> **DIRECTION**: Repeat word for word everything in the listing below, from the line containing "[Ilość] (59, 932)" down to the line containing "Dane kontaktowe (52, 2165)", including both of those lines.

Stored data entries
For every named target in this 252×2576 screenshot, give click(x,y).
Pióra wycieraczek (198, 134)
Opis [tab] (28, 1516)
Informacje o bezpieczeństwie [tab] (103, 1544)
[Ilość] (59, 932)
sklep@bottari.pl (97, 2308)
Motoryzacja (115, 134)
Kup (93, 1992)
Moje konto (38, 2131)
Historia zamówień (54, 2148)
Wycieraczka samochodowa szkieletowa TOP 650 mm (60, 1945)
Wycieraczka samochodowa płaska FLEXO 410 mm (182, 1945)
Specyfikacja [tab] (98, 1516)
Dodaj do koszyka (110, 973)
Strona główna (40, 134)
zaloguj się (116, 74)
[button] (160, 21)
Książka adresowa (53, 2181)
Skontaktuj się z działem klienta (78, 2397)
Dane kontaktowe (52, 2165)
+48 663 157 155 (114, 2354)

==

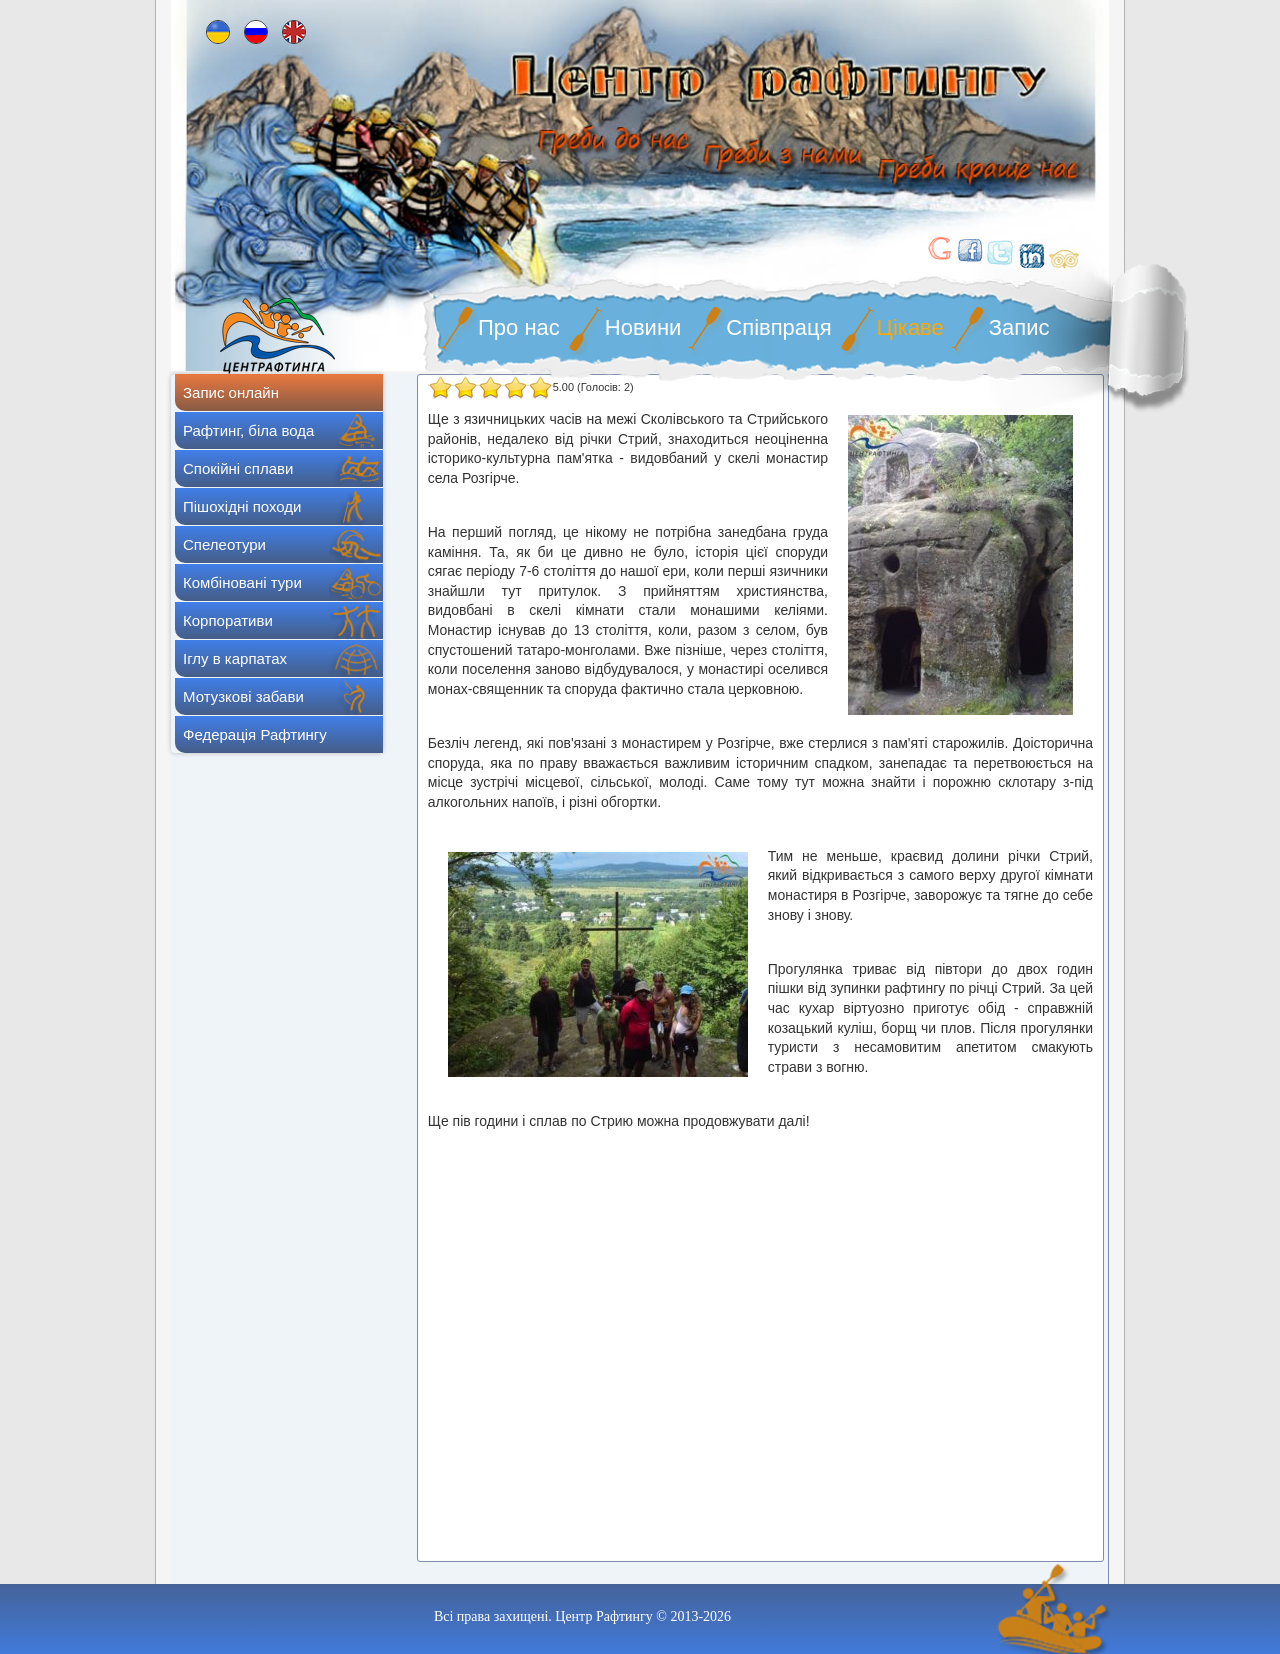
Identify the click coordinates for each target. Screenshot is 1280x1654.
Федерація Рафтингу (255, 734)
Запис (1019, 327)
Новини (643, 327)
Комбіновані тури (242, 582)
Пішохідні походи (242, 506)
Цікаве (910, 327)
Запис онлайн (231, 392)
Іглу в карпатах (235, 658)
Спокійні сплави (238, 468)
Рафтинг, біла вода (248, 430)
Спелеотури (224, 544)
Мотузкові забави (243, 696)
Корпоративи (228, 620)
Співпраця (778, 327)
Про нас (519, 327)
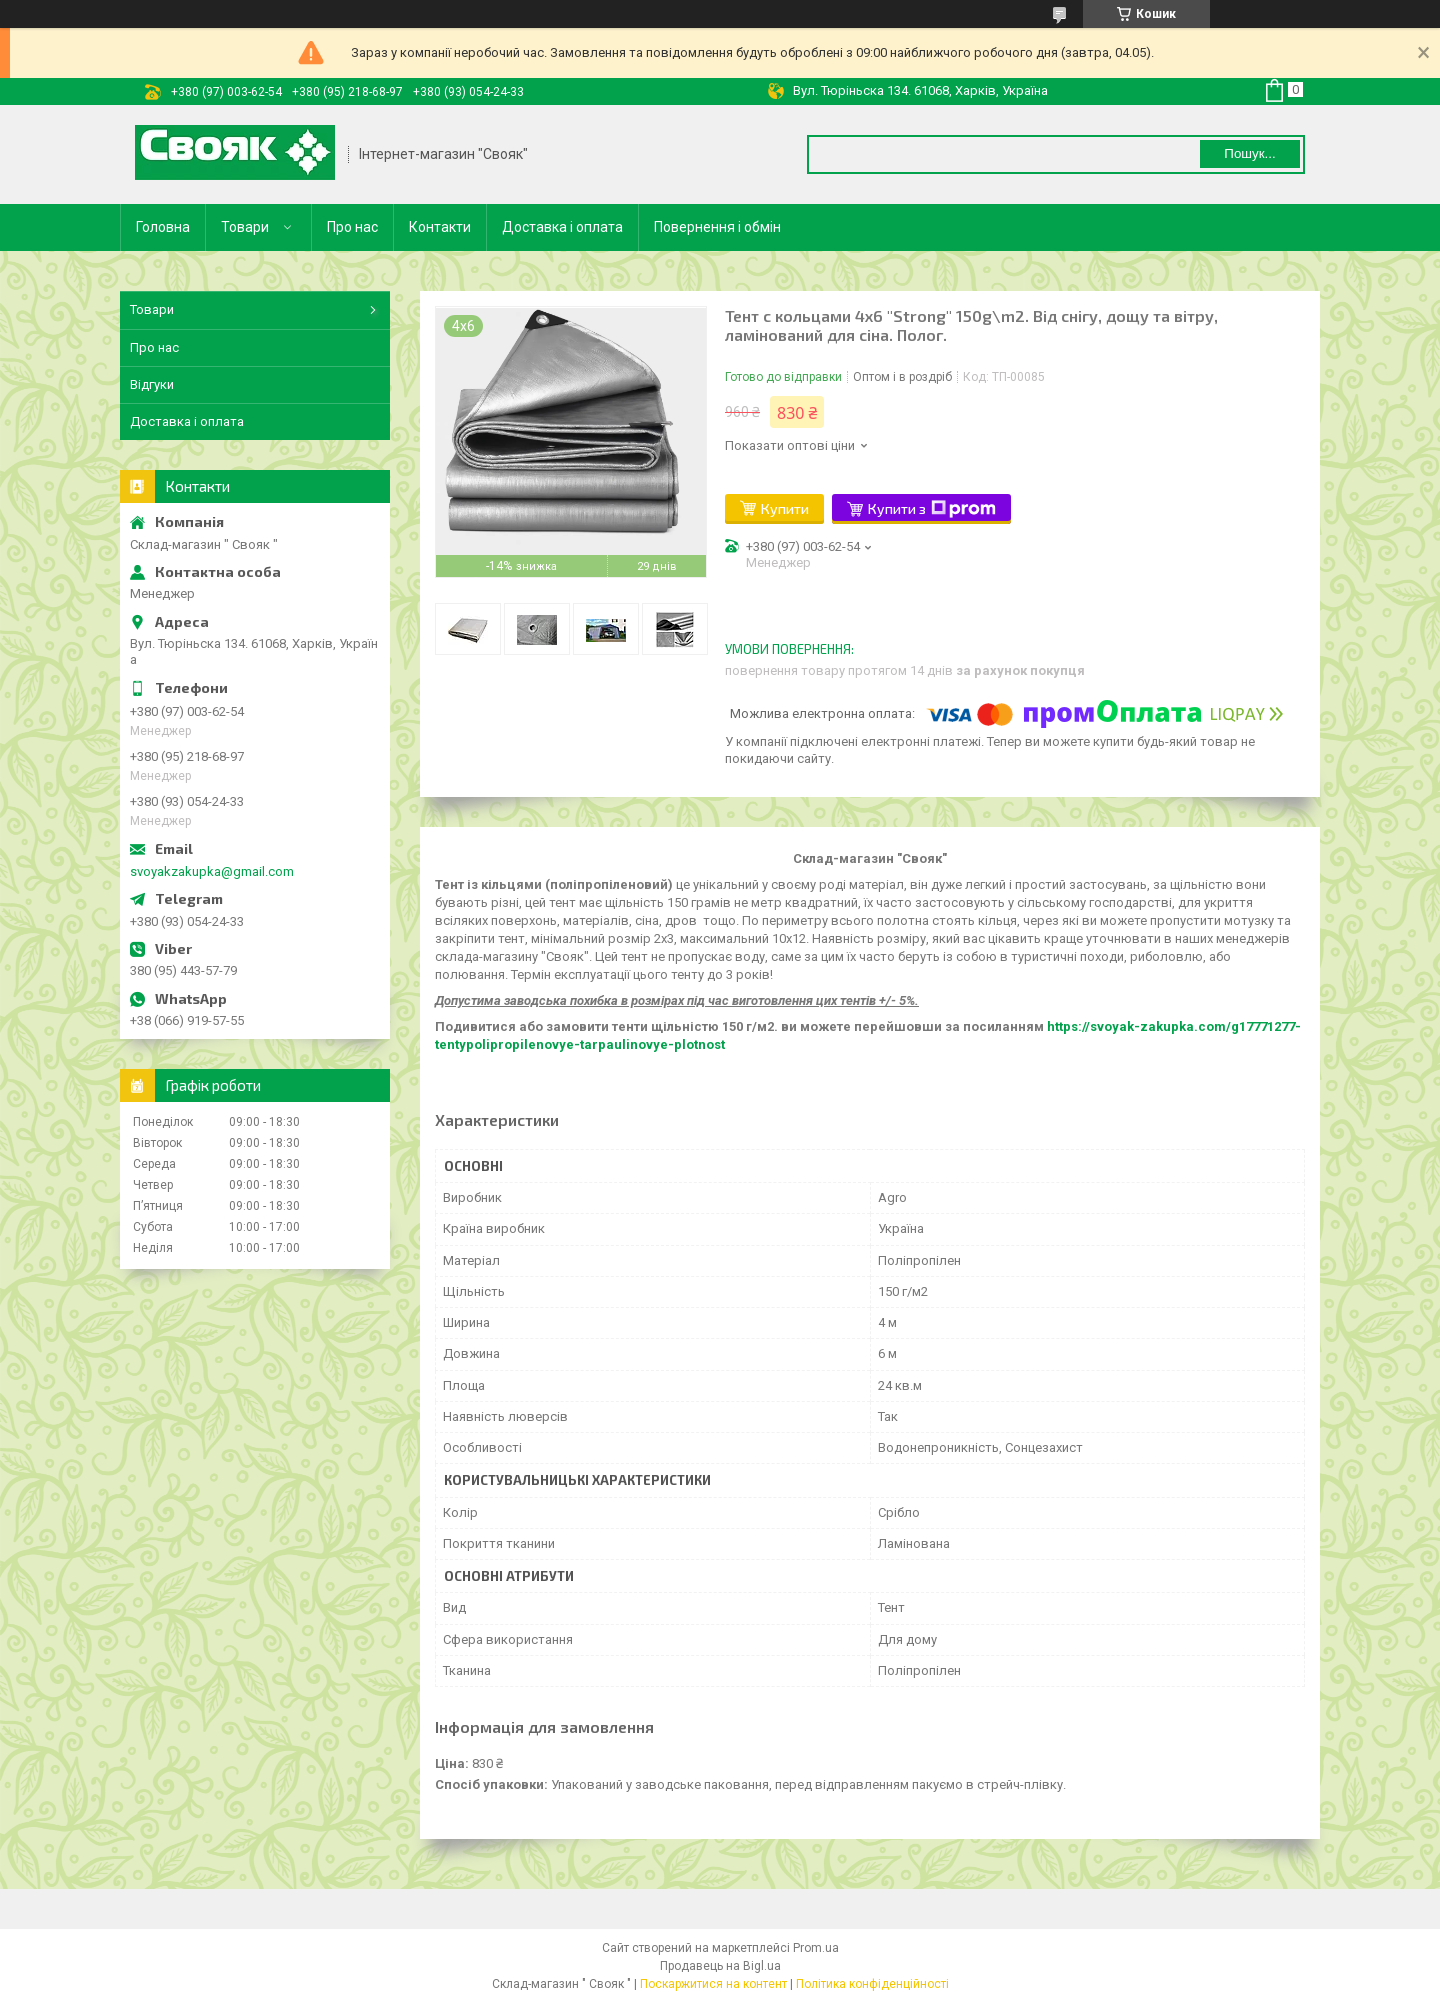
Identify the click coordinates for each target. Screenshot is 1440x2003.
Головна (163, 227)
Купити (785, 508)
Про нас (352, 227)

> **EXPECTED ANSWER**:
[Ilość] (59, 932)
sklep@bottari.pl (97, 2308)
Motoryzacja (115, 134)
Kup (93, 1992)
Moje konto (38, 2131)
Historia zamówień (54, 2148)
Wycieraczka samochodowa szkieletowa TOP 650 mm (60, 1945)
Wycieraczka samochodowa płaska FLEXO 410 mm (182, 1945)
Specyfikacja [tab] (98, 1516)
Dodaj do koszyka (110, 973)
Strona główna (40, 134)
zaloguj się (116, 74)
[button] (160, 21)
Książka adresowa (53, 2181)
Skontaktuj się z działem klienta (78, 2397)
Dane kontaktowe (52, 2165)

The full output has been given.